New toothbrush either one she chooses or a singing toothbrush (yes they are a thing)
Strawberry flavoured toothpaste - you can even get the glittery kind
Tell her you can see Pocoyo in her mouth (or whatever character she likes) and they need a wash
Take her to dentist for check up - pre arrange they tell her she has shiny starry teeth the tooth fairy will love 4 years from now - then thereafter tell her you need to keep them clean or they will fall out/they won't be shiny stars anymore/the tooth fairy cannot use them for her palace/teeth necklaces
Sticker/star chart and egg timer for how long you brush for
Brush with water first then paste then water again

Restraining (partner) needed and just making her have it, sorry

All the above used for a child suspected to be on autism spectrum with pathological demand avoidance.
We did used to have to restrain when smaller.
They are fine now - very supportive dentist goes overboard with flattery which we remind him of

Shamrock
WishIWasABaller · 01/07/2019 16:13

Can you use electric toothbrushes on under 2's? I'm sure I looked and it said for age 2+ I suppose it doesn't really matter does it?
My DD Has been for her check up with the dentist but as she's so little she's not really interested in what the dentist is saying haha.

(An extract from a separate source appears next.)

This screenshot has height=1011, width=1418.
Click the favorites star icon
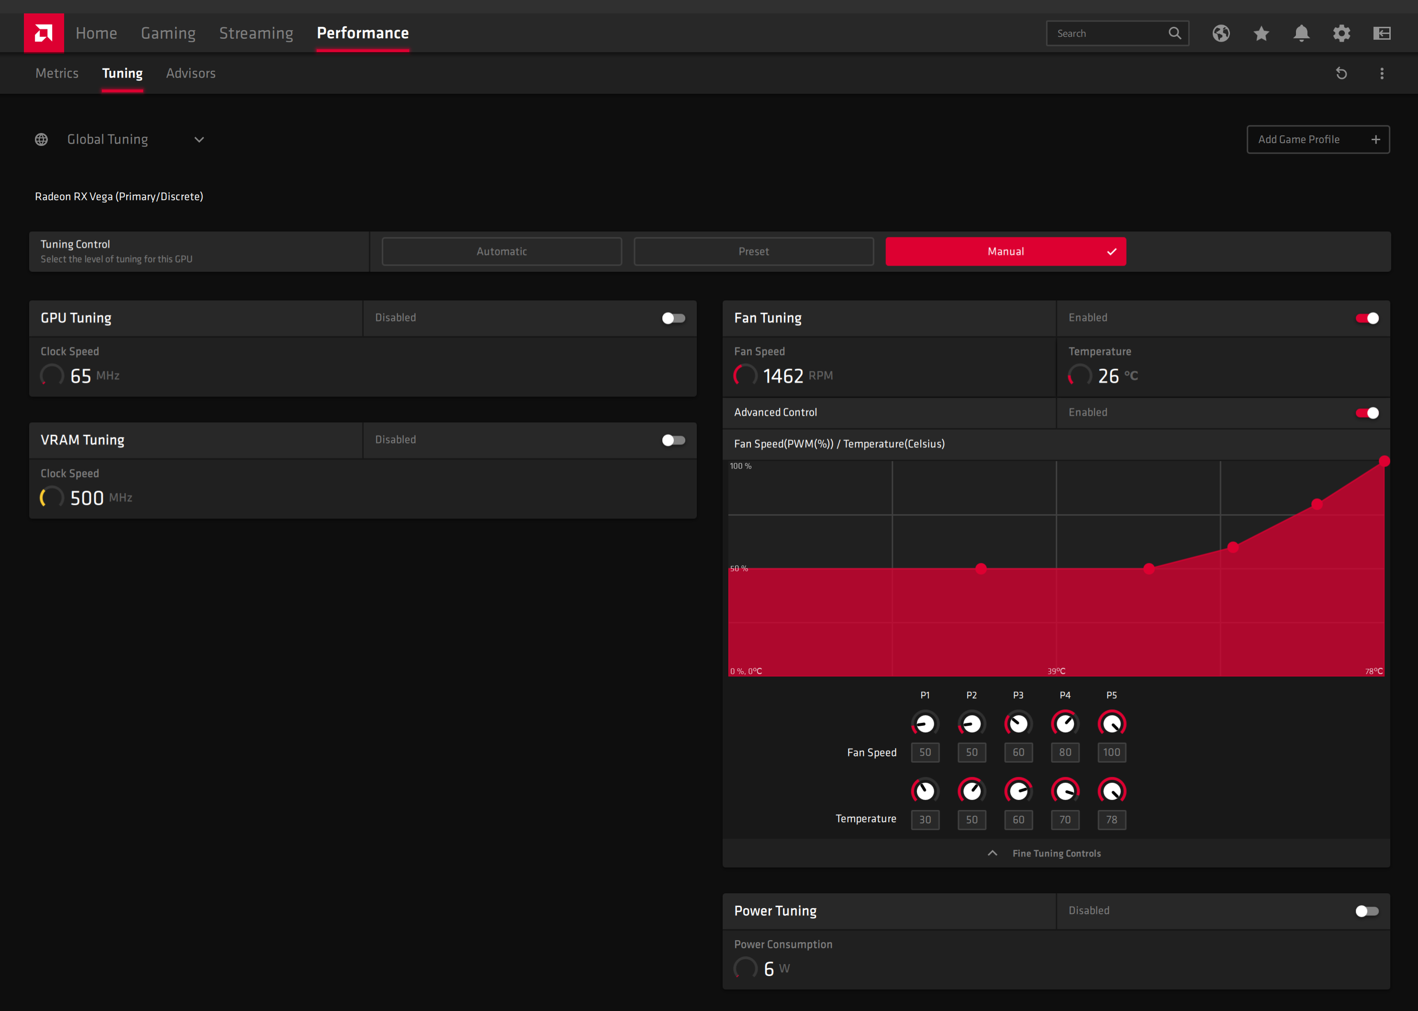point(1261,33)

BUT this morning I took her out of the shower, wrapped the towel around her so her arms were restrained and sat her on my knee, she opened her mouth and let me brush her teeth, only for a couple seconds at a time but it's an improvement! Will try again before bed and see how she is again

OP posts:
VladmirsPoutine · 01/07/2019 16:18

Yanbu. I'm sorry but I'd advocate for the swaddling and getting on with it even if it is distressing for all involved. Teeth matter. Had my toddler niece been left to her own devices she'd never sleep because she'd rather watch Peppa Pig on her iPad whilst eating Haribos. Sometimes you just have to do what you have to do.

KMoKMo · 01/07/2019 16:23

What @VladmirsPoutine said.

It’s a non negotiable and with my second I’m far less concerned about causing long term problems. I pin my nearly 18 month down and just try to make it as least distressing as possible. I sing to her or pull funny faces as I’m doing it. She squeals, cries and tries to escape every time but they need doing and I don’t have time to mess about. We try her on our laps every now and again and tell her she can just sit and do it nicely but it hasn’t yet worked. It’s not nice but I’d rather that than any decay or tooth issues.

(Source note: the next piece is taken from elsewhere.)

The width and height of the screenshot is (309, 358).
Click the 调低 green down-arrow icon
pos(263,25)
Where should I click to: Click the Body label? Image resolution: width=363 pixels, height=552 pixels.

H2OH20Everywhere · 01/07/2019 16:24

@WishIWasABaller - that's great progess! As she does now seem to be letting you in why don't you buy a sticker book and bribe her. Tell her she gets a sticker if you manage to count up to ten whilst brushing her teeth. The first time you do it count really quickly - ok, you won't get much brushed but she'll realise she doesn't have to do it for very long. Each time you brush them slow down your counting, so you're gradually managing to do them for longer each time. Then, if she gets all stickers in a week let her choose a small toy at the weekend.

Good luck!

Travis1 · 01/07/2019 16:29

Swaddling covers so many things. It's the only way we've ever got meds into all our animals and my SIL had to adopt it with DN too.